_ACTION ITEM:_ Please repeat the line that contains "Where should I" and every line after it, exactly, through the end of the records.

Collected data entries
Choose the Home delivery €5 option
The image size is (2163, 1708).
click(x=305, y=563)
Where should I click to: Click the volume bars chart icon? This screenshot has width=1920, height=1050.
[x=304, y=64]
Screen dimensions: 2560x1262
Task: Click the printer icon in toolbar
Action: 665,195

_EXERCISE ANSWER:_
Where should I click to: Click the volume bars chart icon? This screenshot has width=1920, height=1050.
[x=304, y=64]
Screen dimensions: 2560x1262
Task: Click the printer icon in toolbar
Action: 665,195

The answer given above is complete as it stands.